DS18b20 addressing at runtime

I have found several posts asking this question but did not see any answers.

How do I change out a DS18B20 sensor without having to reprogramming the Arduino Uno with the new device serial number (address)?

Basically I want to be able to scan the network and detect the new sensor and fill in the missing sensor. If more than one sensor is missing, then the lcd and buttons will be used to assign the sensor to the location or purpose. All of the example programs I have found have a global declaration of the location and the address.

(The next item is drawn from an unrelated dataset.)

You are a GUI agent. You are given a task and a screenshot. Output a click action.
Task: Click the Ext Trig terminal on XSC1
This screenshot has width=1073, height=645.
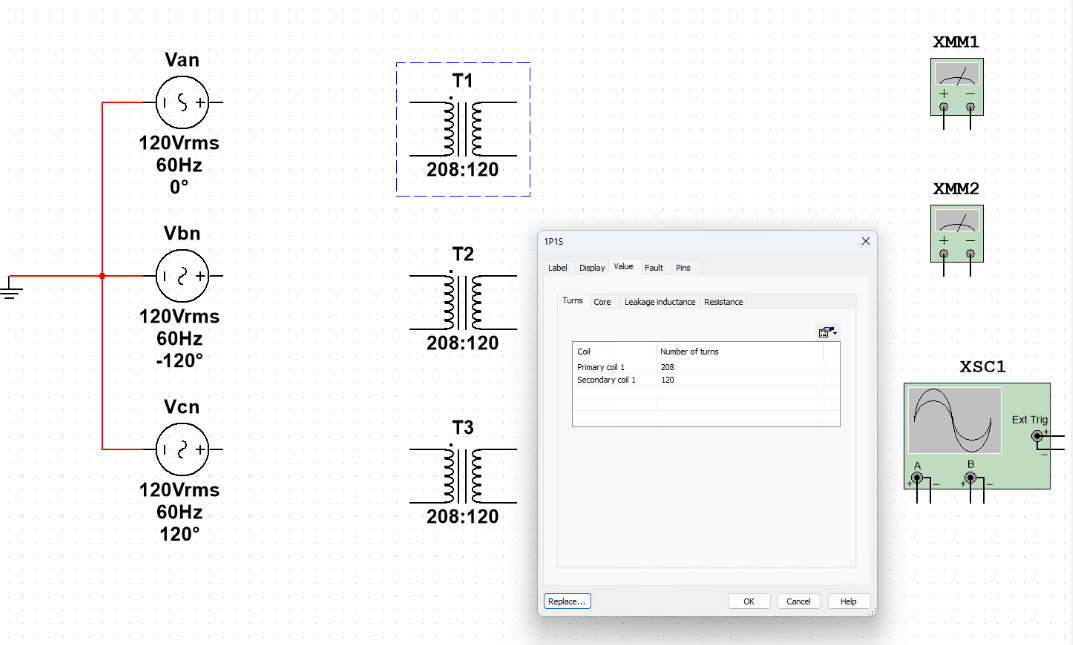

Such as:

#include <LiquidCrystal_I2C.h>
#include <Wire.h>
#include <OneWire.h>
#include <DallasTemperature.h>

#define ONE_WIRE_BUS 3 // Data wire is plugged into pin X on the Arduino

DeviceAddress Temp1 = { 0x28, 0x2A, 0x3A, 0x59, 0x04, 0x00, 0x00, 0x8B };

Does anyone have an example of assigning the address based on a bus scan?

P.S. I do realize that sensors would have to be plugged in one at a time and that's fine.

adwsystems:
P.S. I do realize that sensors would have to be plugged in one at a time and that's fine.

If you have to mess about like that, why not simply adjust the programme.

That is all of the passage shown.